## LIST OF TASKS
(1) Answer these questions using the commentary below on Covid-19's effects on construction and property finance. Label each answer with its matching letter.
(a) What two things led to the shortage of materials?
(b) What has led big corporates to reconsider how much office space they need?
(c) Which two schemes have very low interest rates?
(2) Decide whether each statement below agrees with the commentary on Covid-19's effects on construction and property finance. Answer yes or no, and quote the words from the commentary that decide it.
(a) Obtaining finance for clients in the middle of a project has become steadily harder.
(b) The fears of a crash concern commercial property in particular.
(c) Contractors who agreed a price before the pandemic will see their margins grow.
(3) Extend the commentary on Covid-19's effects on construction and property finance, picking up after its final sentence.

[[ SOURCE DOCUMENT open ]]

James Slatter

Shortage of finance has been a key issue. Clients who were mid-project and needing finance found it incredibly difficult to obtain finance once the pandemic hit, but the situation has begun to ease. Supply chain issues and the increase in demand from DIY home improvements under lockdown resulted in a shortage of materials which raised prices. Contractors that agreed a contract price before the pandemic will find their margins squeezed because of the higher cost of materials. 

Covid-19 has impacted on property valuations – particularly for commercial property where there are fears of a crash. Given the forced – but successful - trial of home-working, big corporates are reconsidering how much office space they need and reducing their rent outlay. This would drive down prices – particularly in big cities. This in turn affects lending on those assets and developers could end up in negative equity. 

One positive is that interest rates are very attractive at the moment so if you can borrow money, now is the time to do it. BBLs and CBILs have very low interest rates and James cannot see such an opportunity to borrow money at such a low rate in the future.

[[ SOURCE DOCUMENT closed ]]
[[ SUPPLIED ENTRIES open ]]

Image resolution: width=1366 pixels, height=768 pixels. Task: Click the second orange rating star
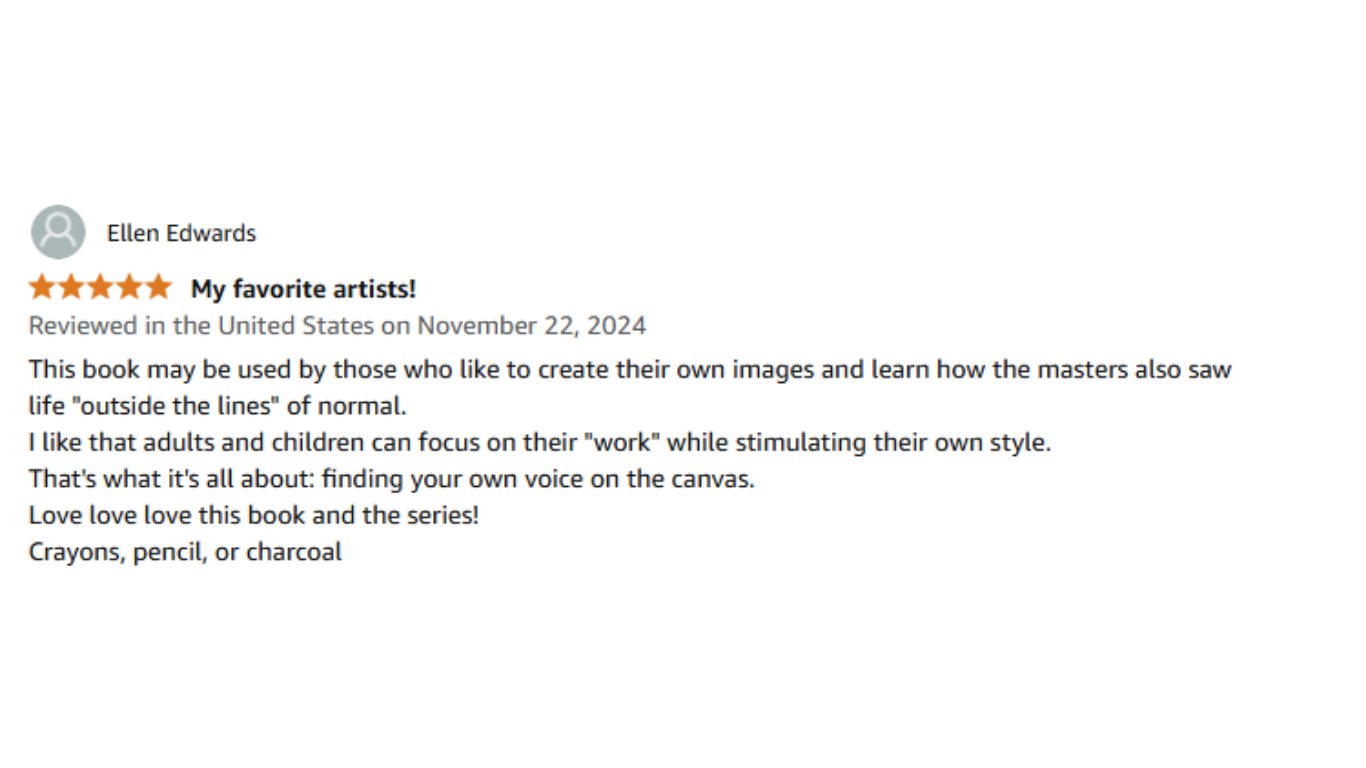click(71, 288)
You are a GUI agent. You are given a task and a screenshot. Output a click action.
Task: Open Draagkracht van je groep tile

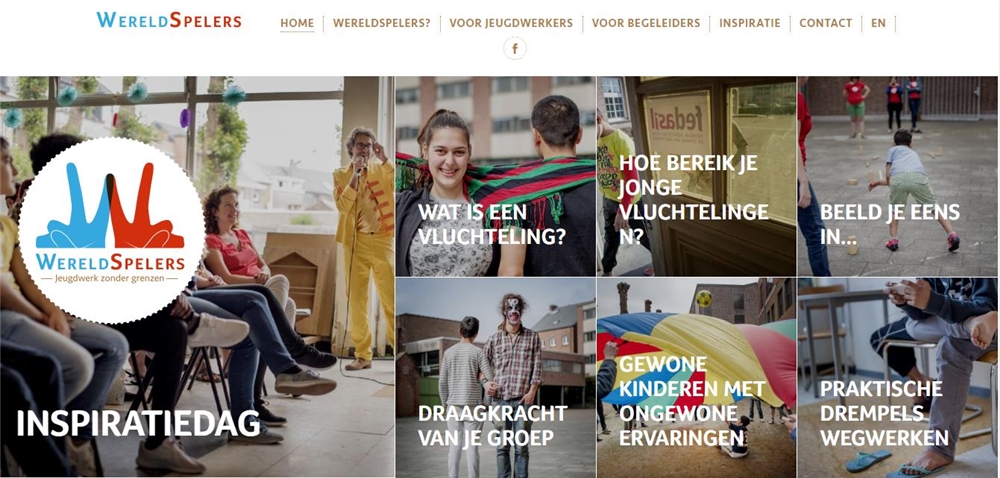(496, 378)
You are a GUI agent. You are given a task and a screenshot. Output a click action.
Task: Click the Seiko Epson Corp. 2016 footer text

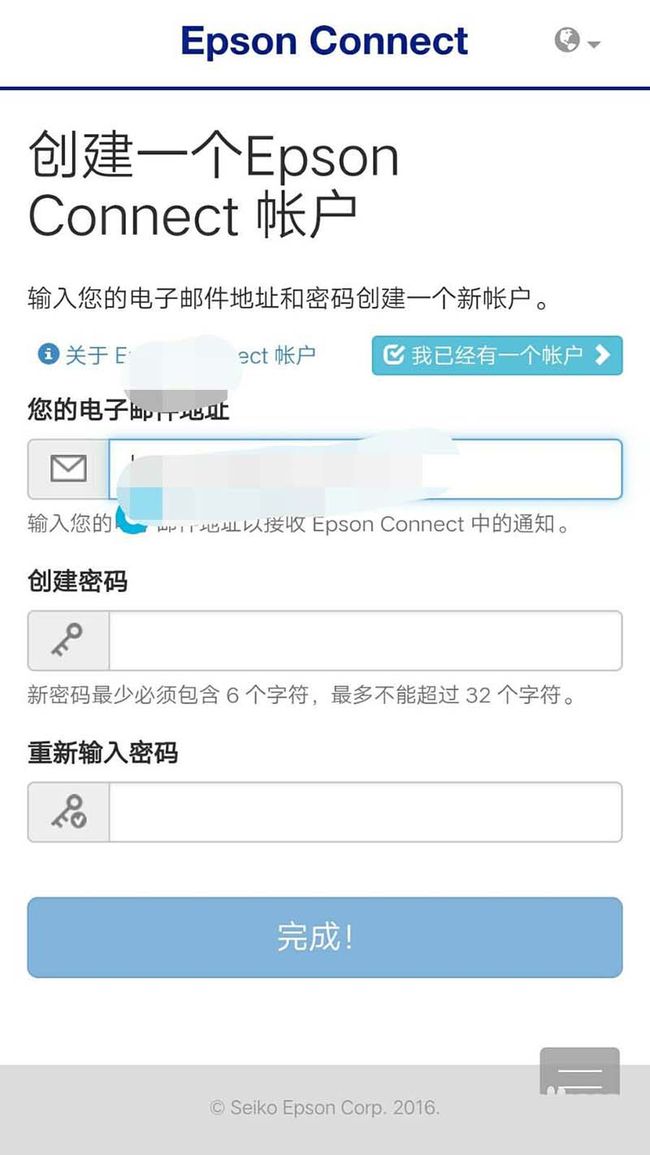325,1107
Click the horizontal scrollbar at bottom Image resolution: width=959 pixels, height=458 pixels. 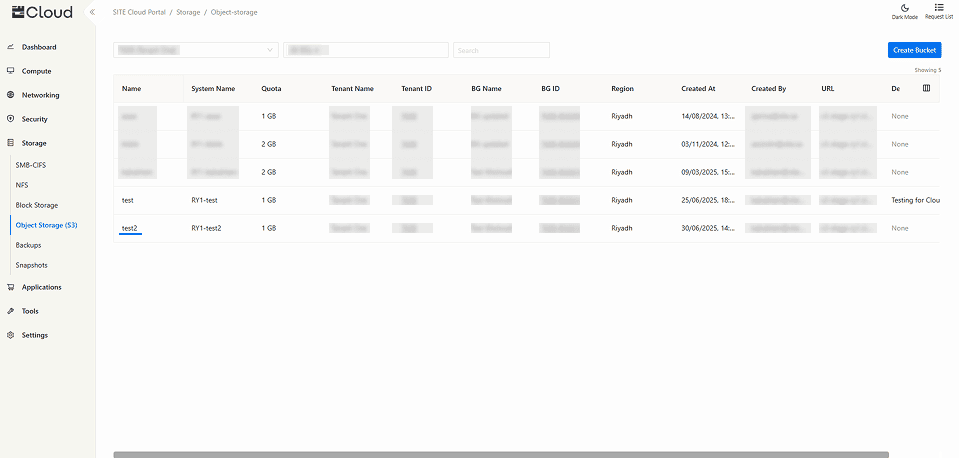tap(500, 454)
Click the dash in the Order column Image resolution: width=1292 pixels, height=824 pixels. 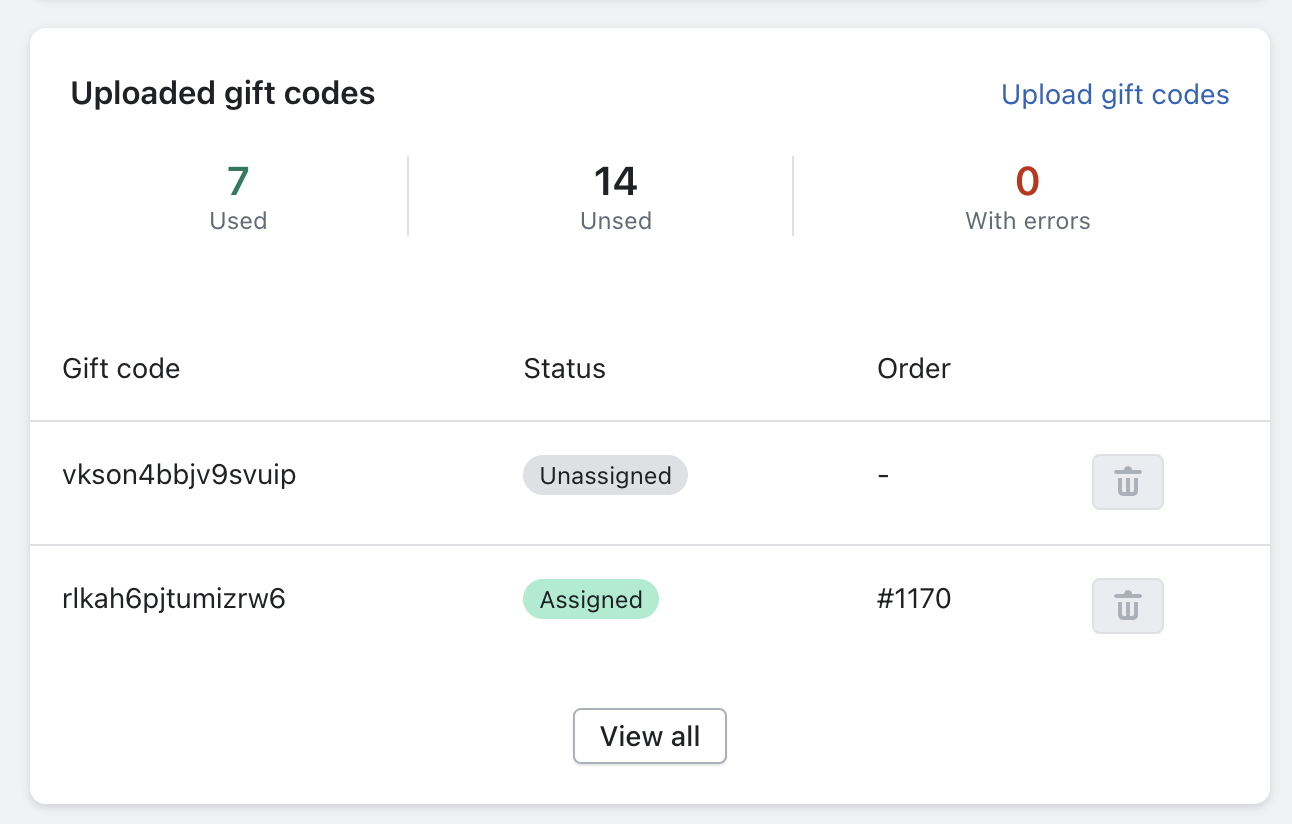click(x=882, y=475)
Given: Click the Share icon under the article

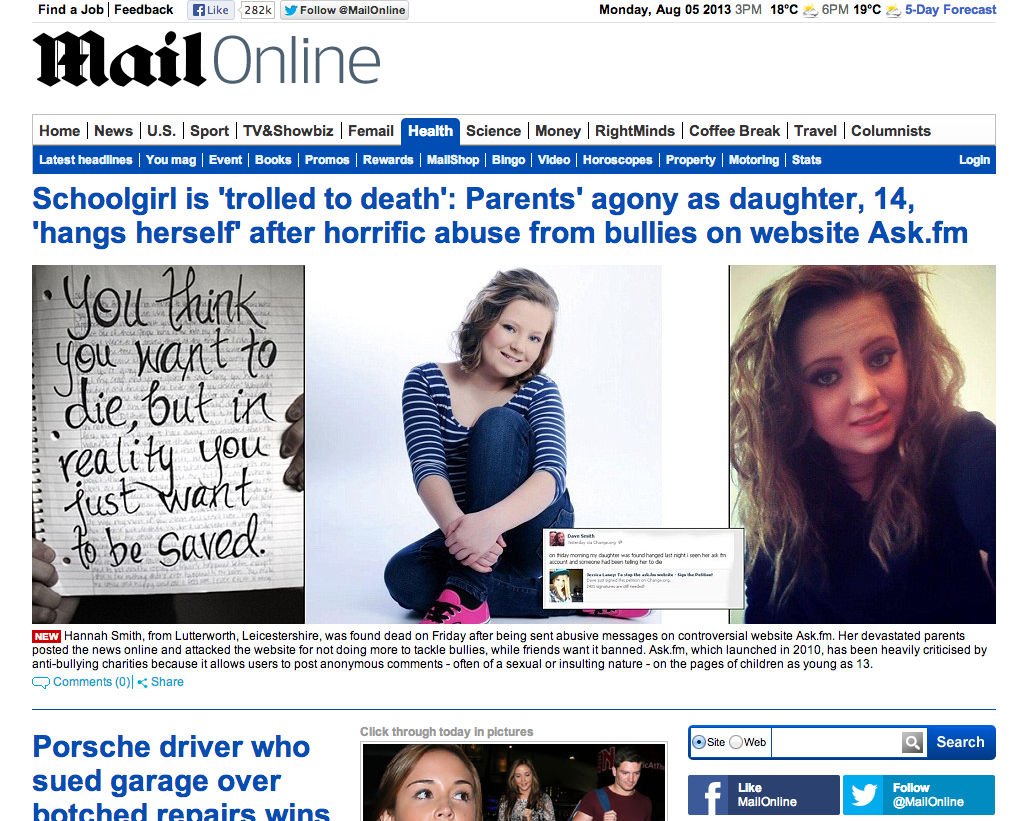Looking at the screenshot, I should click(142, 683).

[[ SUPPLIED ENTRIES closed ]]

## RESPONSES FOR EACH TASK
(1)
(a) Supply chain issues and the increase in demand from DIY home improvements under lockdown.
(b) The forced but successful trial of home-working.
(c) BBLs and CBILs.

(2)
(a) No: "but the situation has begun to ease."
(b) Yes: "particularly for commercial property where there are fears of a crash"
(c) No: "will find their margins squeezed because of the higher cost of materials"

(3)
James helped contractors get their management information and cash flow forecasts up to date so that if they need finance, they have the tools in place to raise it quickly. Alongside that, he looked at their business plans for the next 12 months and stress-tested their cash flow for worst case scenarios. Where gaps were identified, he helped them raise the relevant government backed funding through their banks.

His advice to developers has been to open up the channel of communication with their contractors to understand if there are any Covid-19 impacts on the project.